[Stored data]
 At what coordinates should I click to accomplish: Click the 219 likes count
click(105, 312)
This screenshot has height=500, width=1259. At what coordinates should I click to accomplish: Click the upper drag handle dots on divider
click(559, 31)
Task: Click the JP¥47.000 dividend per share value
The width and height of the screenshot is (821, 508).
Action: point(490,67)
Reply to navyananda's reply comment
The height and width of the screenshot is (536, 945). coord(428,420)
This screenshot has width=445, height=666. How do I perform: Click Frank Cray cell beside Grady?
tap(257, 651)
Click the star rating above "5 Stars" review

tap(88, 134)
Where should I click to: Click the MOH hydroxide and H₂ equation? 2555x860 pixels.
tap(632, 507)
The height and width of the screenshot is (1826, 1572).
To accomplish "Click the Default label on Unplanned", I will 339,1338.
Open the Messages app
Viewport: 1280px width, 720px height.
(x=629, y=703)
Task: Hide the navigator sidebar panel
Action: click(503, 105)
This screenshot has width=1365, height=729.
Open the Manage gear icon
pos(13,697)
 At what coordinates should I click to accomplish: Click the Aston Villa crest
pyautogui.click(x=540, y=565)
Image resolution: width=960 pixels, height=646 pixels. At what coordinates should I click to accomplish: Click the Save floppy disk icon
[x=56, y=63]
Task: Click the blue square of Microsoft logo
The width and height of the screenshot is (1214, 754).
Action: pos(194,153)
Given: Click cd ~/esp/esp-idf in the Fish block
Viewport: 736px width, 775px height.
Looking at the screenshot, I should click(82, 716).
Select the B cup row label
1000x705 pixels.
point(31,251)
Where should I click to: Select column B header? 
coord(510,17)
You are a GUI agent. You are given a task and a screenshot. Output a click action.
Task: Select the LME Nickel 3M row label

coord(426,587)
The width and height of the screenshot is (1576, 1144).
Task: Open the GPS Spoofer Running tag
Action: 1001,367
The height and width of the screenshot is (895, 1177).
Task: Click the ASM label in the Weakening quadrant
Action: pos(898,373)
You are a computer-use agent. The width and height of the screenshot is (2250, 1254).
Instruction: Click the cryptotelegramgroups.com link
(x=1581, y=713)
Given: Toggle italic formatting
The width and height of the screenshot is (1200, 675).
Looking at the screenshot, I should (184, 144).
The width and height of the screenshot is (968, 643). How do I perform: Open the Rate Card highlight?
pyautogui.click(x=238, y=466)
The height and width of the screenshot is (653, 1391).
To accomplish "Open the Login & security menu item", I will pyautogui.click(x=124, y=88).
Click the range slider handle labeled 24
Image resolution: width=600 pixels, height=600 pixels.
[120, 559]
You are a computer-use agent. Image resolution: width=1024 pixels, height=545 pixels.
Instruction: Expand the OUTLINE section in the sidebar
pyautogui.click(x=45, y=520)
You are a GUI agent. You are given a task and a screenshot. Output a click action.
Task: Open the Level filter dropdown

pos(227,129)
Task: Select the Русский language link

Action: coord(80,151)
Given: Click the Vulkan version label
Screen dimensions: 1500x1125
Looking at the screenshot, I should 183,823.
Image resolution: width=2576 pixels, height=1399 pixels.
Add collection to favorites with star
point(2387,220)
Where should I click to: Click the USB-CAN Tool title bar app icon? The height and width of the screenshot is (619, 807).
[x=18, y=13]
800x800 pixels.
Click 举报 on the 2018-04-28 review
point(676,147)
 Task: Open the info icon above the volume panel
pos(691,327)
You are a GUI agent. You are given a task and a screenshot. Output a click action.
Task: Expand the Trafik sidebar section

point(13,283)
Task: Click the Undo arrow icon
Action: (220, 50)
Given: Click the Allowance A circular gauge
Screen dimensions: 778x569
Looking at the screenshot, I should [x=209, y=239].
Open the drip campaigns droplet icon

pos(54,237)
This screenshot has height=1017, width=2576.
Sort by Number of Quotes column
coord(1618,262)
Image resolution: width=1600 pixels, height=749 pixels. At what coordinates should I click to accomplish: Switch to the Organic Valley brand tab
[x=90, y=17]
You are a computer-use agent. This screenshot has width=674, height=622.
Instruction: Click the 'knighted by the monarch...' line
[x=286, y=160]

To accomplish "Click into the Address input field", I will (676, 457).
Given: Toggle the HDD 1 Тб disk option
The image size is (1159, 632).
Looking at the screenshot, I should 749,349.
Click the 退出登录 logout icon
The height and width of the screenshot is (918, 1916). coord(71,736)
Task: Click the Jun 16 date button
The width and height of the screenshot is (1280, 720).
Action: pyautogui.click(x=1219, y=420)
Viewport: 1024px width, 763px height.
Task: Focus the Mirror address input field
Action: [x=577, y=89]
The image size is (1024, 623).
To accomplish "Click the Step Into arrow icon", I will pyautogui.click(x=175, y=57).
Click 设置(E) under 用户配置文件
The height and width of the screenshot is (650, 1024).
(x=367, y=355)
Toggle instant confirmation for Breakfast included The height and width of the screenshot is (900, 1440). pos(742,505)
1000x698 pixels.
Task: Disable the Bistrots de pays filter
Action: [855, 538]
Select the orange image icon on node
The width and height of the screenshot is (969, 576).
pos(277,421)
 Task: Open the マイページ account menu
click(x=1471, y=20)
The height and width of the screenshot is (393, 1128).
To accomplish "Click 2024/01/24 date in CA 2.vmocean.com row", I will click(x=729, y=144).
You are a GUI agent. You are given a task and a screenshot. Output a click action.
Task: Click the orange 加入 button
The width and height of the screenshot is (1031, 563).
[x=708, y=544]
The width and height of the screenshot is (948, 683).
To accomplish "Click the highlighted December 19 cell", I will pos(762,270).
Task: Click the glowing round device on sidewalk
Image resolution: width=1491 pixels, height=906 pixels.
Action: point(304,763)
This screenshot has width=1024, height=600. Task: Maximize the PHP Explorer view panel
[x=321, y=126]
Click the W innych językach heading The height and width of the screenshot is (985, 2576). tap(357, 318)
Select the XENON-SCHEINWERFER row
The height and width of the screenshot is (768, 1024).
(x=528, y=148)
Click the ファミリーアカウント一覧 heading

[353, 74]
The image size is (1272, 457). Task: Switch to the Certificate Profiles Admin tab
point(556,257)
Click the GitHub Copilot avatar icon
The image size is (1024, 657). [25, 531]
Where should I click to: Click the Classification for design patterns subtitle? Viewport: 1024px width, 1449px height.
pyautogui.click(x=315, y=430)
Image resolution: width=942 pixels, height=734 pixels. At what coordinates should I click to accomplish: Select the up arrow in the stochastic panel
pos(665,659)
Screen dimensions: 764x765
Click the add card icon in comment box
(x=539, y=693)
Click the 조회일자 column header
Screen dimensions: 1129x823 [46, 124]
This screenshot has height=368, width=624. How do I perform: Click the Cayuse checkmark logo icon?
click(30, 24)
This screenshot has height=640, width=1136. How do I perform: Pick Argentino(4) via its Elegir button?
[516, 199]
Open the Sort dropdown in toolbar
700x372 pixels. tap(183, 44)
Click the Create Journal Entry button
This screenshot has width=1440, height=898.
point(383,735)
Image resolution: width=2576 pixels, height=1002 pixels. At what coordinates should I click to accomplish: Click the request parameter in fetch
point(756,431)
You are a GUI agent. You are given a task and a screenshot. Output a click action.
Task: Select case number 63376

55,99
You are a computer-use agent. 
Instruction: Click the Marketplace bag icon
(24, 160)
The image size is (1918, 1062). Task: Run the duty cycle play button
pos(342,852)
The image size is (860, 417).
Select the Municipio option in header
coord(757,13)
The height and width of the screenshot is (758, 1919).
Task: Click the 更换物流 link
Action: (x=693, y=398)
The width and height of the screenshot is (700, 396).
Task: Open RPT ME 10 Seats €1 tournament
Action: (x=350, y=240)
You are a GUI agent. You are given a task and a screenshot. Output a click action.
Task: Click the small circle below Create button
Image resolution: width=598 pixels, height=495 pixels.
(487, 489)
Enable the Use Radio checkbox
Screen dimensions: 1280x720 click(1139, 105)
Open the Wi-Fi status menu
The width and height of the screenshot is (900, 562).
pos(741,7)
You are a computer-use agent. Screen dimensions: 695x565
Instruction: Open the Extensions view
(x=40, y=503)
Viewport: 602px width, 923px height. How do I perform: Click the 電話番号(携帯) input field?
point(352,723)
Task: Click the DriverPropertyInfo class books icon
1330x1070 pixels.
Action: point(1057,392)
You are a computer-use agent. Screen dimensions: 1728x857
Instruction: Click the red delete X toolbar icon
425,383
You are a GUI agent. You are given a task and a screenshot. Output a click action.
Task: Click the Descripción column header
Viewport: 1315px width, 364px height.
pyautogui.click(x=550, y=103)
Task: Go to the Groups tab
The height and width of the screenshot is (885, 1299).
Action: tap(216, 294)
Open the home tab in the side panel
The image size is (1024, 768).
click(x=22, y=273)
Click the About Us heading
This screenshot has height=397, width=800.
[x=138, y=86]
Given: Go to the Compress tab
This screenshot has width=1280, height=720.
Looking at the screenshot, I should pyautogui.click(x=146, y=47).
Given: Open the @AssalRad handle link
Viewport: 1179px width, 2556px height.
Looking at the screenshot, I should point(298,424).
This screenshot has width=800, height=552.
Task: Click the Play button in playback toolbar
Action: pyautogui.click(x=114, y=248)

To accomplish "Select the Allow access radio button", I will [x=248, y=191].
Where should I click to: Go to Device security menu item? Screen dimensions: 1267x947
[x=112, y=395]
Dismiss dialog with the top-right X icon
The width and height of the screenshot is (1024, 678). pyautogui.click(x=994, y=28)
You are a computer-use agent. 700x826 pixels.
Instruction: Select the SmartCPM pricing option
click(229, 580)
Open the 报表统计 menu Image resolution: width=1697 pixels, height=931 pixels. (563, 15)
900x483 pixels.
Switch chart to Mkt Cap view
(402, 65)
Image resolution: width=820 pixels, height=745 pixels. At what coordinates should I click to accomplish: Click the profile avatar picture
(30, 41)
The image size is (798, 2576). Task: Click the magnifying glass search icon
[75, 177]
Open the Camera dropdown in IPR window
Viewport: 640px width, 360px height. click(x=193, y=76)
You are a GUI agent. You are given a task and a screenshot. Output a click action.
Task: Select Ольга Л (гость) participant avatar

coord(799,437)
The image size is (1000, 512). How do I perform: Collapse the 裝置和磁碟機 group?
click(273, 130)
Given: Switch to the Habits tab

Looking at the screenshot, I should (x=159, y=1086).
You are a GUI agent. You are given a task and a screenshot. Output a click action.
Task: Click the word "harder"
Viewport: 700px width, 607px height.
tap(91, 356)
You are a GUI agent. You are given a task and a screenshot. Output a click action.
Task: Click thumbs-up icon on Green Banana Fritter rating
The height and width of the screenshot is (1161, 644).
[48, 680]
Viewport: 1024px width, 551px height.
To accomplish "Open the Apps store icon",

Problem to work on » Wherever the word "date" turns up in the records above, copy the line that holds it.

Result below »
Task: Click the Jun 16 date button
To accomplish "Click 2024/01/24 date in CA 2.vmocean.com row", I will click(x=729, y=144).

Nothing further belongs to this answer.